Blog

Parsing TXRX files in Python

14th Nov 2024 parsers programming python

In the Python community that I am creating, a friend of mine mentioned he was trying to write a parser for TXRX files. I like parsers, so I offered to help with that task and this article is a short overview of what I did and how I did it.

TXRX files

First and foremost, I have no idea what TXRX files are. My friend sent me one sample TXRX file for me to play around with, and I will include it here for you to take a look at the data as well:

Sample TXRX file contents

begin_<points> BS
project_id 1
active
vertical_line no
pattern_shown no
cube_size 2.50000
CVxLength 10.00000
CVyLength 10.00000
CVzLength 10.00000
AutoPatternScale
ShowDescription yes
CVsVisible no
CVsThickness 3
begin_<location> 
begin_<reference> 
cartesian
longitude -0.000000000000000
latitude 0.000000000000000
visible no
terrain
end_<reference>
nVertices 1
-33.000000000000000 11.000000000000000 32.000000000000000
end_<location>
pattern_show_arrow no
pattern_show_as_sphere no
generate_p2p yes
use_apg_acceleration no
is_transmitter yes
is_receiver yes
begin_<transmitter> 
begin_<pattern> 
antenna 1
waveform 1
rotation_x 0.00000
rotation_y 0.00000
rotation_z 0.00000
end_<pattern>
power 0.00000
end_<transmitter>
begin_<receiver> 
begin_<pattern> 
antenna 1
waveform 1
rotation_x 0.00000
rotation_y 0.00000
rotation_z 0.00000
end_<pattern>
NoiseFigure 3.00000
end_<receiver>
powerDistribution Uniform 10.00000 10.00000 inactive nosampling 10
end_<points>
begin_<grid> ue_grid
project_id 2
active
vertical_line no
pattern_shown no
CVxLength 10.00000
CVyLength 10.00000
CVzLength 10.00000
AutoPatternScale
ShowDescription yes
CVsVisible no
CVsThickness 3
begin_<location> 
begin_<reference> 
cartesian
longitude -0.000000000000000
latitude -0.000000000000000
visible no
terrain
end_<reference>
side1 180.00000
side2 120.00000
spacing 2.00000
nVertices 1
-90.000000000000000 -60.000000000000000 1.500000000000000
end_<location>
pattern_show_arrow no
pattern_show_as_sphere no
generate_p2p no
use_apg_acceleration yes
is_transmitter no
is_receiver yes
begin_<receiver> 
begin_<pattern> 
antenna 1
waveform 1
rotation_x 0.00000
rotation_y 0.00000
rotation_z 0.00000
end_<pattern>
NoiseFigure 3.00000
end_<receiver>
powerDistribution Uniform 10.00000 10.00000 inactive nosampling 10
end_<grid>

The most important thing that I noticed is that there seem to be opening and closings tags that look like begin_<...> / end_<...> and in between those you get lines of values, and possibly more nested tags.

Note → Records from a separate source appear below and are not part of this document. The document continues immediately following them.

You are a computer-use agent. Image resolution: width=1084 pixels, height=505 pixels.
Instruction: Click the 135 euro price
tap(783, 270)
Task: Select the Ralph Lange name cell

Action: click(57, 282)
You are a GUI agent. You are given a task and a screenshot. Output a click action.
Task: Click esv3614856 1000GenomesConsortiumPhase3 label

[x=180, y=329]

Here is an excerpt of the TXRX file that shows this structure. To make it easier to visualise, I will indent the lines within opening / closing tags:

begin_<points> BS
    project_id 1
    AutoPatternScale
    CVsThickness 3
    begin_<location>
        begin_<reference>
            longitude -0.000000000000000
            latitude 0.000000000000000
            terrain
        end_<reference>
        -33.000000000000000 11.000000000000000 32.000000000000000
    end_<location>
    generate_p2p yes
    use_apg_acceleration no
    begin_<transmitter> 
        begin_<pattern> 
            rotation_x 0.00000
        end_<pattern>
        power 0.00000
    end_<transmitter>
    begin_<receiver> 
        begin_<pattern> 
            waveform 1
            rotation_z 0.00000
        end_<pattern>
        NoiseFigure 3.00000
    end_<receiver>
    powerDistribution Uniform 10.00000 10.00000 inactive nosampling 10
end_<points>

TXRX format grammar

With this in mind, the first thing I did was write a pseudo BNF grammar that represents the format of the data. That's because, with the grammar in place, writing the parser is much easier.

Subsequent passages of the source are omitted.